Sunday Snippet: Bertrand Russell (1872 - 1970)

“In all affairs it’s a healthy thing now and then to hang a question mark on the things you have long taken for granted.”

For the longest time, it was common knowledge that the Earth was flat. Then, we learned that it was spherical. Then, we learned that it was more like a squished sphere. For the longest time, it was thought that dinosaurs were strictly reptiles. Then, we learned that they were the ancestors of modern birds.

All too often, we take “common knowledge” for granted and just assume it to be true. While this may hold up for many things, there are countless other “facts” that have subsequently been debunked. And that is why famed philosopher Bertrand Russell encourages us to take a more skeptical view of the world, questioning what we know in order to further expand our understanding.

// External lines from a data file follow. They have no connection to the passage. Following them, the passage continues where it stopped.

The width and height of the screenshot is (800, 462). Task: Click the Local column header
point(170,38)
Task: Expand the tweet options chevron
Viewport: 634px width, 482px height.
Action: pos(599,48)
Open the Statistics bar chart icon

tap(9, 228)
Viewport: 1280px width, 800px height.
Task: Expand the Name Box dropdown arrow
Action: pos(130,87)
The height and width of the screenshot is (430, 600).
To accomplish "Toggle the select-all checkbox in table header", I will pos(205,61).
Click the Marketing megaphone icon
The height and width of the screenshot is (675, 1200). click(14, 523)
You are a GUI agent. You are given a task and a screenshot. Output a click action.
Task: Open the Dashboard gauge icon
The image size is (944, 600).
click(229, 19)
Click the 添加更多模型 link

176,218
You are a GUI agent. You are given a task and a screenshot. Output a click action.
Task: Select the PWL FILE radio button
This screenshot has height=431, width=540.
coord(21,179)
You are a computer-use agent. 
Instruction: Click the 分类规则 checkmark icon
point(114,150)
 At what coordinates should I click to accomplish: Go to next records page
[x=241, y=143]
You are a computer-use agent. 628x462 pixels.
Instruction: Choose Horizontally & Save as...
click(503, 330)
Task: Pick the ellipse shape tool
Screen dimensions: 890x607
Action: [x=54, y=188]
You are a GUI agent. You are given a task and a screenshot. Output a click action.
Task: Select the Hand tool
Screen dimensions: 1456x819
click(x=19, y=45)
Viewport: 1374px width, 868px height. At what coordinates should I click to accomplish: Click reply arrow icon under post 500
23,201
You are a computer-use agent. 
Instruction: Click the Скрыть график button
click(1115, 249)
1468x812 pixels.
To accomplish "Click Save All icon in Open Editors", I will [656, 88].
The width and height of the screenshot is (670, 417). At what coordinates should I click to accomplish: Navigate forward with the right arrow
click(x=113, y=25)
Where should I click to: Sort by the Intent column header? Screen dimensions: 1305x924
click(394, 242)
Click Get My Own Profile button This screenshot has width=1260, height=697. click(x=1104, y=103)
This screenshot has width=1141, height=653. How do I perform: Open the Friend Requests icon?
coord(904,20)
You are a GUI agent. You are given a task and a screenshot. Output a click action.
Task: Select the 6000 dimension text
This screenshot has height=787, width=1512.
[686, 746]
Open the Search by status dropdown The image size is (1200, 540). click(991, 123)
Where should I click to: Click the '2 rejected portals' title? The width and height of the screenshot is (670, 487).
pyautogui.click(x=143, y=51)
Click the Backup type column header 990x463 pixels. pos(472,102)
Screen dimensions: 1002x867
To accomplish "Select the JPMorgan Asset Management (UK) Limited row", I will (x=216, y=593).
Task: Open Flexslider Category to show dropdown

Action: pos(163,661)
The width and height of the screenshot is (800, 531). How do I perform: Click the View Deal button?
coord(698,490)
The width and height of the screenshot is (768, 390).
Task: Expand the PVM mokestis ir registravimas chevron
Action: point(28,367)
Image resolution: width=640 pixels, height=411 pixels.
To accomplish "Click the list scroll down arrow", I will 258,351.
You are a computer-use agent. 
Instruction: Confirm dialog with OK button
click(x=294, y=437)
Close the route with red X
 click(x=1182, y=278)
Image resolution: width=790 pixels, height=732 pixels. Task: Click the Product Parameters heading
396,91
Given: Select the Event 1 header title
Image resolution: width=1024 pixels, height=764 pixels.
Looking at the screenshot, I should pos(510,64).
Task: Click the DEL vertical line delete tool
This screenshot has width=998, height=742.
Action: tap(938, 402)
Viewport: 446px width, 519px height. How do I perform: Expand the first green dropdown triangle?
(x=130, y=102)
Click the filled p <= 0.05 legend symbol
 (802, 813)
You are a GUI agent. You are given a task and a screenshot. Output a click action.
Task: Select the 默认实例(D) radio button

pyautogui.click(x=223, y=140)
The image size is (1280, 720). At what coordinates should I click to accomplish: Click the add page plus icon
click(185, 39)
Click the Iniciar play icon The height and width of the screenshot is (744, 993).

Conversely, it would be impractical to assume that everything we know is wrong. We’d become frozen in place. But at the same time, we have to recognize that, as a general matter of fact, we really “know” nothing at all. If you consider David Hume‘s example on black and white swans, this point is well illustrated. Even if every swan that you’ve ever seen is white, you cannot know that all swans are white. Seeing a single black swan would refute that conclusion. And that’s why it’s so important to learn how to figure things out, as Neil deGrasse Tyson puts it. That’s why we need logic and science and philosophy.

If you are interested in other writings from Bertrand Russell, there is certainly no shortage. You can read about the History of Western Philosophy, for example, or dive into his countless essays on religion, geometry, mathematics, happiness, and more.